Methods: Study ENB-010-10 is an ongoing multinational, Phase II, open-label trial of asfotase alfa (SC, 6 mg/kg per week; adjustments permitted) in patients ≤5 years old with HPP onset <6 months. The primary endpoint is change in bone manifestations of HPP at Week 24 (data imputation applied), assessed using a 7-point Radiographic Global Impression of Change (RGI-C) scale (−3=severe worsening; +3=complete healing). Other evaluations include respiratory status and safety. Data are reported as median (min, max).
Results: Twenty-eight patients (57% female, age 66.9 (0.1, 309.9) weeks) were included in this interim analysis: 27 and 15 patients were treated ≥3 and ≥12 months, respectively (duration: 393 (3, 1199) days); one patient withdrew (encephalopathy considered unrelated to treatment). Two patients died (respiratory compromise considered unrelated to treatment). RGI-C score improved with +1.7 (−1.7,+3.0; P<0.0001; n=28) at 24 weeks, +2.0 (0,+3.0; P<0.0001; n=19) at 48 weeks, and +2.5 (+1.7,+3.0; P=0.002; n=10) at 120 weeks of treatment. Twelve (43%) patients did not require respiratory support at any time. Of 16 patients who required support (12 at baseline): five no longer required support and three improved their respiratory status at last assessment. The most common treatment-related adverse events were mild-to-moderate injection-site reactions (180 events/15 patients). Three serious adverse events were considered possibly related to treatment (injection-associated chills and pyrexia: one patient; pneumonia: one patient).
Conclusions: Infants and young children with HPP treated with asfotase alfa experienced improvement in bone manifestations and respiratory function, sustained through up to 120 weeks of treatment. This study further supports the efficacy and safety of asfotase alfa in this population.
References
1. Rockman-Greenberg Horm Res Paediatr 2013 80 (Suppl 1)
Disclosure:: Tatjana Odrljin and Scott Moseley are employees of Alexion Pharmaceuticals Inc, which sponsored the study.

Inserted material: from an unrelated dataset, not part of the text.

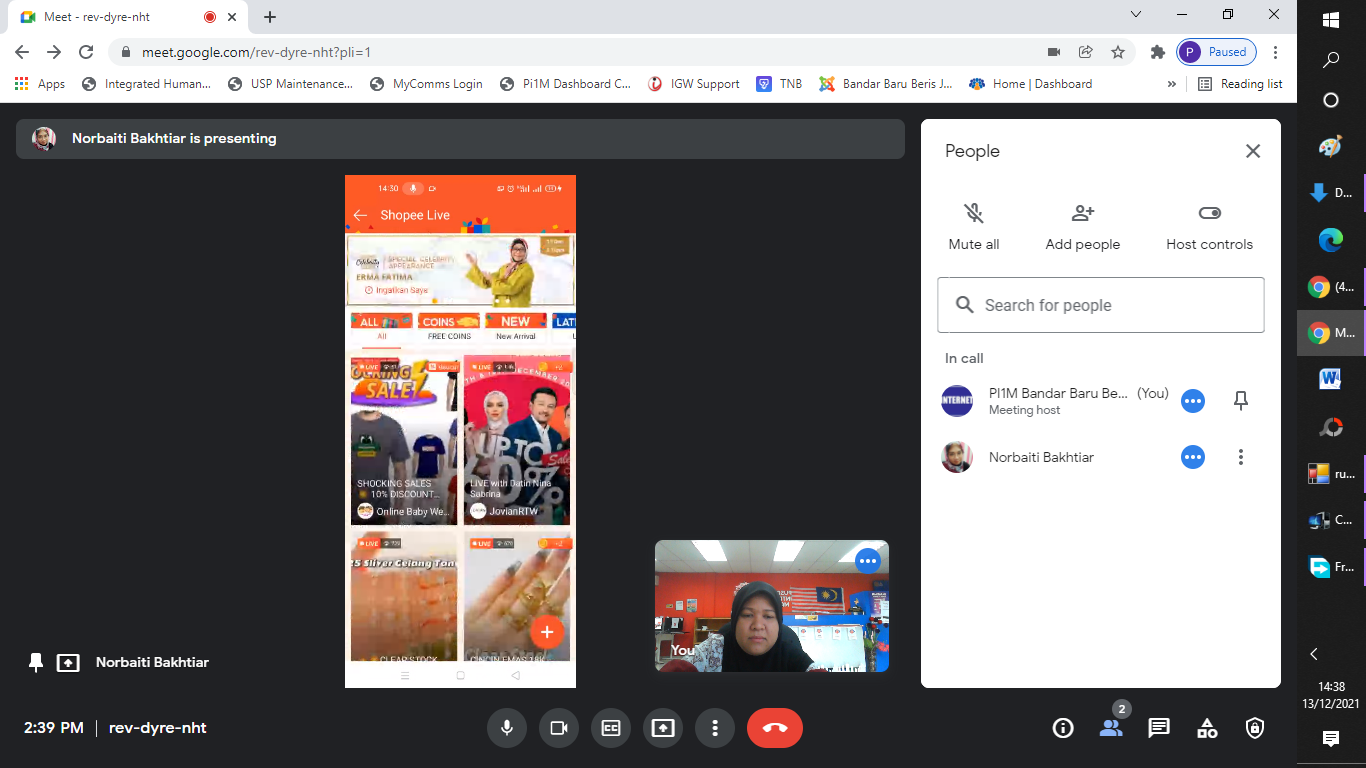Open meeting details info icon
1366x768 pixels.
pyautogui.click(x=1063, y=728)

Christine Hofmann is a Study investigator. She has received research support, grants, and consulting fees from Alexion Pharmaceuticals Inc.
Cheryl Rockman-Greenberg is clinical trials site investigator. She has received honoraria and travel support from Alexion Pharmaceuticals, Inc.
Paul Harmatz is a Study investigator. He has received consulting fees from Alexion Pharmaceuticals, Inc.
Johannes Liese is a Study investigator. He has received study grants from Alexion Pharmaceuticals, Inc.